▶ _Data for processing_
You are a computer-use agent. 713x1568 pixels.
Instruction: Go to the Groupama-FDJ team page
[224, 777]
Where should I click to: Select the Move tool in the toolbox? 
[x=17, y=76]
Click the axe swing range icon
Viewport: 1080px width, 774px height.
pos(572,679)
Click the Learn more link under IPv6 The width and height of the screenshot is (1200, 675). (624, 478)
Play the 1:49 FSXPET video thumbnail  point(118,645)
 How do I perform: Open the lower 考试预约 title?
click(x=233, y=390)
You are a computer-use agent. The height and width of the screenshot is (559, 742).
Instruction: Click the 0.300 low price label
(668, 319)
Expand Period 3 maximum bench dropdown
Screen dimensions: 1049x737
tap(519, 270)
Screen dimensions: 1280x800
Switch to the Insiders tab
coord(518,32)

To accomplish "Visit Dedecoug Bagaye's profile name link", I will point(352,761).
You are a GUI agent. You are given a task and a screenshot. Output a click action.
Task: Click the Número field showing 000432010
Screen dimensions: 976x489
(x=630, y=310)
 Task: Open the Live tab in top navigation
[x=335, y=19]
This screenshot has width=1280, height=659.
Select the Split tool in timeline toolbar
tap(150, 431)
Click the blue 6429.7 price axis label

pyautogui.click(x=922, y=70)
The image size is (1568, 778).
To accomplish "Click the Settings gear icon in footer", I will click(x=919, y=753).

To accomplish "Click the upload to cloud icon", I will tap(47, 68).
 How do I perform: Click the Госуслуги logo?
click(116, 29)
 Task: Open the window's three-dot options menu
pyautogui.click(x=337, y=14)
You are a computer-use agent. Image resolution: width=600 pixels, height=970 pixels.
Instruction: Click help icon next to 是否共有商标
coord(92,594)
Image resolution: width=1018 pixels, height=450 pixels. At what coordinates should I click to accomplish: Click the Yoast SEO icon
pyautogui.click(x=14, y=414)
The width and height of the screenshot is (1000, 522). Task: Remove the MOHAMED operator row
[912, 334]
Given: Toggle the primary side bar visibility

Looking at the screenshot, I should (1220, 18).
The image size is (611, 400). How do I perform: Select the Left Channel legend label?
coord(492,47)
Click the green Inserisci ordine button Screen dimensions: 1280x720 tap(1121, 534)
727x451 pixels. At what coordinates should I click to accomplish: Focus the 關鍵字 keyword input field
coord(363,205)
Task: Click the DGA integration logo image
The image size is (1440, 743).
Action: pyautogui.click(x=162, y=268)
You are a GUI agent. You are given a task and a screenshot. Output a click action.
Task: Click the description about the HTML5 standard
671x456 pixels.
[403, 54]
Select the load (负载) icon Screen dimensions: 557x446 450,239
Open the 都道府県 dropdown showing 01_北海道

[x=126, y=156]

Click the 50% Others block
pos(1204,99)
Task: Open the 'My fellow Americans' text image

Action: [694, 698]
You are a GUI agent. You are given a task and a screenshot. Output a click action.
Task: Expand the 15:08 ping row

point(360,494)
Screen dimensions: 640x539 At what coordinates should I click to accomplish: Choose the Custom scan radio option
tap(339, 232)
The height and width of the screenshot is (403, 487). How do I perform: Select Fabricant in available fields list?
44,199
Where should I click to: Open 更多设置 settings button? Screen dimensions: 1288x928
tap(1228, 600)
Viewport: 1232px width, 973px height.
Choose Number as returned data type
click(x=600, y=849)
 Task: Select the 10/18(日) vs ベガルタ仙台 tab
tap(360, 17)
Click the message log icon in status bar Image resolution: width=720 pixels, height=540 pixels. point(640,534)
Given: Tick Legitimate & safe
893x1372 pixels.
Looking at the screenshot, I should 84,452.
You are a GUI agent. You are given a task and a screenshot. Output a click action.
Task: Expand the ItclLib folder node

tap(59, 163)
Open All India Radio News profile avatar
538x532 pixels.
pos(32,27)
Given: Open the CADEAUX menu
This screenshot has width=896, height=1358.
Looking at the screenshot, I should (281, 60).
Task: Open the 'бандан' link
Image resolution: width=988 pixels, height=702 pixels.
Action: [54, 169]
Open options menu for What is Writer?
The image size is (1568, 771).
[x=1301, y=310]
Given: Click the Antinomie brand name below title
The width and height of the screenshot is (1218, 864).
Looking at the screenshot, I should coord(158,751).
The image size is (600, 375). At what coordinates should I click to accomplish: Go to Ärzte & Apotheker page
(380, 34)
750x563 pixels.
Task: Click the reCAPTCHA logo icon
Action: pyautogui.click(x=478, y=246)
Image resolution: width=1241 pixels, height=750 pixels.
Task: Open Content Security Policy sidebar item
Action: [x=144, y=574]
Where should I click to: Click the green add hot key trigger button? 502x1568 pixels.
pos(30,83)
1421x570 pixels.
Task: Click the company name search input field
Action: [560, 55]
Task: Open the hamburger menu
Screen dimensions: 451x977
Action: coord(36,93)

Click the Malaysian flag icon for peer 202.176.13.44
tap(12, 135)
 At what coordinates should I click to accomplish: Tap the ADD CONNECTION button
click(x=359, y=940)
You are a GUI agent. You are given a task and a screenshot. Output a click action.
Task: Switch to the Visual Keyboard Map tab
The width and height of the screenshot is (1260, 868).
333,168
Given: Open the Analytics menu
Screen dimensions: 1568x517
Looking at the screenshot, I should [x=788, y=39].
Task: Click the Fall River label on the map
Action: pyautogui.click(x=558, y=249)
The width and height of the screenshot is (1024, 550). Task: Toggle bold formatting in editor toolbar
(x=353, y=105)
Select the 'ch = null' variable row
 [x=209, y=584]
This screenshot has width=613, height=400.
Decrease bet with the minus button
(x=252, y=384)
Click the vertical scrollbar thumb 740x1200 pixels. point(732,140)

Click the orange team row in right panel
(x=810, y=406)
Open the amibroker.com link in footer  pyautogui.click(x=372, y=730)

▶ _Task to carry out_
Once you have read the records above, write them out again exactly.

▶ _Answer box_
You are a computer-use agent. 713x1568 pixels.
Instruction: Go to the Groupama-FDJ team page
[224, 777]
Where should I click to: Select the Move tool in the toolbox? 
[x=17, y=76]
Click the axe swing range icon
Viewport: 1080px width, 774px height.
pos(572,679)
Click the Learn more link under IPv6 The width and height of the screenshot is (1200, 675). (624, 478)
Play the 1:49 FSXPET video thumbnail  point(118,645)
 How do I perform: Open the lower 考试预约 title?
click(x=233, y=390)
You are a computer-use agent. The height and width of the screenshot is (559, 742).
Instruction: Click the 0.300 low price label
(668, 319)
Expand Period 3 maximum bench dropdown
Screen dimensions: 1049x737
tap(519, 270)
Screen dimensions: 1280x800
Switch to the Insiders tab
coord(518,32)

To accomplish "Visit Dedecoug Bagaye's profile name link", I will point(352,761).
You are a GUI agent. You are given a task and a screenshot. Output a click action.
Task: Click the Número field showing 000432010
Screen dimensions: 976x489
(x=630, y=310)
 Task: Open the Live tab in top navigation
[x=335, y=19]
This screenshot has width=1280, height=659.
Select the Split tool in timeline toolbar
tap(150, 431)
Click the blue 6429.7 price axis label

pyautogui.click(x=922, y=70)
The image size is (1568, 778).
To accomplish "Click the Settings gear icon in footer", I will click(x=919, y=753).

To accomplish "Click the upload to cloud icon", I will tap(47, 68).
 How do I perform: Click the Госуслуги logo?
click(116, 29)
 Task: Open the window's three-dot options menu
pyautogui.click(x=337, y=14)
You are a computer-use agent. Image resolution: width=600 pixels, height=970 pixels.
Instruction: Click help icon next to 是否共有商标
coord(92,594)
Image resolution: width=1018 pixels, height=450 pixels. At what coordinates should I click to accomplish: Click the Yoast SEO icon
pyautogui.click(x=14, y=414)
The width and height of the screenshot is (1000, 522). Task: Remove the MOHAMED operator row
[912, 334]
Given: Toggle the primary side bar visibility

Looking at the screenshot, I should (1220, 18).
The image size is (611, 400). How do I perform: Select the Left Channel legend label?
coord(492,47)
Click the green Inserisci ordine button Screen dimensions: 1280x720 tap(1121, 534)
727x451 pixels. At what coordinates should I click to accomplish: Focus the 關鍵字 keyword input field
coord(363,205)
Task: Click the DGA integration logo image
The image size is (1440, 743).
Action: pyautogui.click(x=162, y=268)
You are a GUI agent. You are given a task and a screenshot. Output a click action.
Task: Click the description about the HTML5 standard
671x456 pixels.
[403, 54]
Select the load (负载) icon Screen dimensions: 557x446 450,239
Open the 都道府県 dropdown showing 01_北海道

[x=126, y=156]

Click the 50% Others block
pos(1204,99)
Task: Open the 'My fellow Americans' text image

Action: [694, 698]
You are a GUI agent. You are given a task and a screenshot. Output a click action.
Task: Expand the 15:08 ping row

point(360,494)
Screen dimensions: 640x539 At what coordinates should I click to accomplish: Choose the Custom scan radio option
tap(339, 232)
The height and width of the screenshot is (403, 487). How do I perform: Select Fabricant in available fields list?
44,199
Where should I click to: Open 更多设置 settings button? Screen dimensions: 1288x928
tap(1228, 600)
Viewport: 1232px width, 973px height.
Choose Number as returned data type
click(x=600, y=849)
 Task: Select the 10/18(日) vs ベガルタ仙台 tab
tap(360, 17)
Click the message log icon in status bar Image resolution: width=720 pixels, height=540 pixels. point(640,534)
Given: Tick Legitimate & safe
893x1372 pixels.
Looking at the screenshot, I should 84,452.
You are a GUI agent. You are given a task and a screenshot. Output a click action.
Task: Expand the ItclLib folder node

tap(59, 163)
Open All India Radio News profile avatar
538x532 pixels.
pos(32,27)
Given: Open the CADEAUX menu
This screenshot has width=896, height=1358.
Looking at the screenshot, I should (281, 60).
Task: Open the 'бандан' link
Image resolution: width=988 pixels, height=702 pixels.
Action: [54, 169]
Open options menu for What is Writer?
The image size is (1568, 771).
[x=1301, y=310]
Given: Click the Antinomie brand name below title
The width and height of the screenshot is (1218, 864).
Looking at the screenshot, I should coord(158,751).
The image size is (600, 375). At what coordinates should I click to accomplish: Go to Ärzte & Apotheker page
(380, 34)
750x563 pixels.
Task: Click the reCAPTCHA logo icon
Action: pyautogui.click(x=478, y=246)
Image resolution: width=1241 pixels, height=750 pixels.
Task: Open Content Security Policy sidebar item
Action: [x=144, y=574]
Where should I click to: Click the green add hot key trigger button? 502x1568 pixels.
pos(30,83)
1421x570 pixels.
Task: Click the company name search input field
Action: [560, 55]
Task: Open the hamburger menu
Screen dimensions: 451x977
Action: coord(36,93)

Click the Malaysian flag icon for peer 202.176.13.44
tap(12, 135)
 At what coordinates should I click to accomplish: Tap the ADD CONNECTION button
click(x=359, y=940)
You are a GUI agent. You are given a task and a screenshot. Output a click action.
Task: Switch to the Visual Keyboard Map tab
The width and height of the screenshot is (1260, 868).
333,168
Given: Open the Analytics menu
Screen dimensions: 1568x517
Looking at the screenshot, I should [x=788, y=39].
Task: Click the Fall River label on the map
Action: pyautogui.click(x=558, y=249)
The width and height of the screenshot is (1024, 550). Task: Toggle bold formatting in editor toolbar
(x=353, y=105)
Select the 'ch = null' variable row
 [x=209, y=584]
This screenshot has width=613, height=400.
Decrease bet with the minus button
(x=252, y=384)
Click the vertical scrollbar thumb 740x1200 pixels. point(732,140)

Click the orange team row in right panel
(x=810, y=406)
Open the amibroker.com link in footer  pyautogui.click(x=372, y=730)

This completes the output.